Cette Mini Rencontre aborde la condition de l’homme planétaire telle qu’elle est décrite dans l’instruction de Bernard de Montréal. L’ego y est présenté comme une structure mécanique, une forme de conscience enfermée dans la mémoire et soumise aux influences astrales, donnant à l’homme l’impression d’exister alors qu’il fonctionne principalement par automatisme.
L’homme planétaire ne possède pas d’identité réelle. Il vit à travers l’impression d’un « moi » qu’il croit personnel, mais qui correspond en réalité à une évaluation psychologique fondée sur les sens, l’expérience accumulée et la mémoire collective. Ce sentiment d’identité repose sur une construction réflexive, où la pensée est perçue comme autonome alors qu’elle est imposée, produisant l’illusion du libre arbitre.
L’ego planétaire est ainsi constitué d’une mémoire d’âme institutionnalisée. Il est formé de ce que l’homme a appris, intégré et reproduit socialement et historiquement. Cette accumulation de références crée une forme d’ignorance sophistiquée, dans laquelle l’homme croit savoir alors qu’il demeure séparé de sa source réelle d’information.
L’insécurité permanente de l’ego planétaire trouve son origine dans la rupture entre le principe cosmique de l’homme et son principe matériel. Déconnecté de sa source intérieure, l’homme ne peut se fier à lui-même. Il cherche alors des appuis extérieurs, qu’il s’agisse de la société, de figures d’autorité, de systèmes idéologiques ou de croyances structurantes.
Cette insécurité est entretenue par ce qui est décrit comme un mensonge cosmique. Les plans invisibles exploitent les émotions et les pensées de l’homme afin de maintenir une dynamique de crainte, de dépendance et de soumission. L’ego se nourrit de ces influences, ce qui renforce son sentiment de vulnérabilité et son besoin de protection.
Un conflit s’installe alors entre l’homme mécanique, lié à la matière, et l’homme réel, porteur d’une intelligence lumineuse. L’ego planétaire fonctionne à partir d’une intelligence dite karmique, directement associée au corps astral et à un état d’impuissance intérieure. À l’inverse, l’homme en devenir est appelé à accéder à une intelligence libre, indépendante des conditionnements mémoriels.

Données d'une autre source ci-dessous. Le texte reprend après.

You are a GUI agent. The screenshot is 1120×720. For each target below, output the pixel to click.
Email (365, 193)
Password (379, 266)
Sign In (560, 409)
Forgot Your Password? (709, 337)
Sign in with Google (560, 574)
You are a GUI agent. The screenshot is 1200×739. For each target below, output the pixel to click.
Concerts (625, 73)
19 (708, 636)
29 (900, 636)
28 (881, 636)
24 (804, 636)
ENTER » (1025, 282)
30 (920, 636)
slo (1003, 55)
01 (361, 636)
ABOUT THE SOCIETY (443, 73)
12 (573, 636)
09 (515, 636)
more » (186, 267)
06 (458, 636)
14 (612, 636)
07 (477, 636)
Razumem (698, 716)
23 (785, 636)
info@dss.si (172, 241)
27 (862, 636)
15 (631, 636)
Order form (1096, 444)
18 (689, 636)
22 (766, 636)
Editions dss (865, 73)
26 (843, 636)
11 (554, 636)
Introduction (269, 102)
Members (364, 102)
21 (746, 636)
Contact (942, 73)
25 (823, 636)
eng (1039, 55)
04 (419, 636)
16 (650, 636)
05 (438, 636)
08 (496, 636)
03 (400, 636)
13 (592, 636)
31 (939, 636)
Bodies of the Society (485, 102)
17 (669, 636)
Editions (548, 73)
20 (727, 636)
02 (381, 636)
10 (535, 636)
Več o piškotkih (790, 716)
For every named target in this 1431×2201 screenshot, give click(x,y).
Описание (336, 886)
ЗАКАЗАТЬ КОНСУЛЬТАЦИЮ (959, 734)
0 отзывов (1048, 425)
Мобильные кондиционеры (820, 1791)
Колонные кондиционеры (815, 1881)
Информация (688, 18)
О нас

La souffrance vécue par l’homme planétaire découle de cette tension. Elle naît de la confrontation entre son besoin de sécurité, ancré dans les structures subtiles de la personnalité, et la pression de l’esprit qui cherche à dissoudre les formes anciennes afin de permettre une transformation réelle.
La transition vers l’Homme nouveau implique un passage fondamental : celui de la personnalité collective et réflexive vers une personne réelle, individualisée et centrique. Devenir centrique signifie cesser de se définir à travers la mémoire de la race et apprendre à se soutenir seul dans son savoir, sans dépendance aux influences extérieures.
Dans cette transformation, la pensée subjective perd progressivement sa fonction dominante. L’homme nouveau ne vit plus de pensées personnelles, mais d’un rapport direct avec sa source, où la communication s’effectue sans intermédiaire mémoriel. Le « je » fictif cède alors la place à une relation de force consciente entre l’ego et l’esprit.
En intégrant son énergie cosmique dans la matière, l’homme planétaire cesse d’être recyclé dans les mondes de la mort astrale. Il accède à une continuité de conscience sur le plan éthérique, marquant la fin de la répétition involutive et l’ouverture vers une forme d’immortalité consciente.
Une image permet de saisir cette condition : celle d’une chambre à écho. Le cerveau de l’homme planétaire fonctionne comme une caverne où résonnent des pensées mémorielles et astrales. L’homme confond ces échos avec sa propre voix. Devenir conscient consiste à faire taire ces résonances pour capter un signal clair, extérieur à la caverne, celui de l’esprit. Ce signal transforme progressivement l’habitant de l’ombre en un être capable de sortir de la structure qui l’emprisonnait.